- Problem details
Please list every person the Bonhoeffer passage below mentions by name.

(Beginning of Given passage)

One the one hand, the Republican party in the US is often seen as the Christian party. That doesn't help Christianity, although it may help the Republicans. On the other, there are those on the other political side that want the church to uphold practices that the Bible calls sinful, such as homosexual activity. That doesn't help Christianity, either.
5) Political expedience can work in strange ways. The German underground, partly through Bonhoeffer, who had ties to church leaders in England, wanted the British to recognize them, and help them. But, according to the book, Churchill, the British war leader, felt that it was necessary to portray all Germans as Nazis, and hateful, in order to sustain enthusiasm for the war against Germany.
6) Bonhoeffer came to a couple of conclusions that I personally am not comfortable with, but perhaps he was right. First, he concluded that Hitler was so given to evil that he should be killed. Second, Bonhoeffer (and others) would have committed suicide to avoid betraying their families and others who were part of the German underground.
7) I guess the author had it right. Pastor came before martyr, prophet, and spy. Bonhoeffer served as unofficial pastor to his jailers and fellow prisoners during his last several months. He could not be a spy, or much of a teacher, while in prison. (Although he did write while imprisoned.)

(End of Given passage)
(Beginning of Supplied data)

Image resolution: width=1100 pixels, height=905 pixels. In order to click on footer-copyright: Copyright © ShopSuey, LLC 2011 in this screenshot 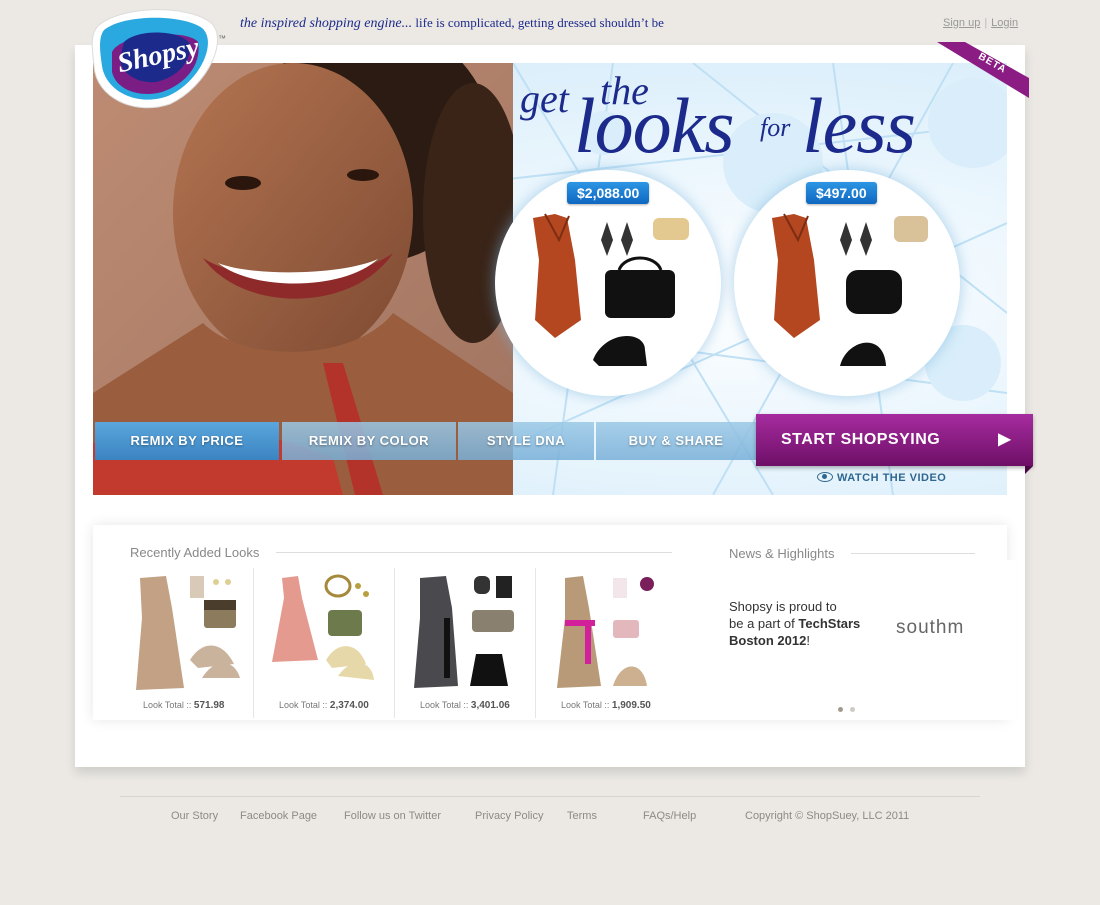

(End of Supplied data)

- Exercise output
Bonhoeffer, Churchill, Hitler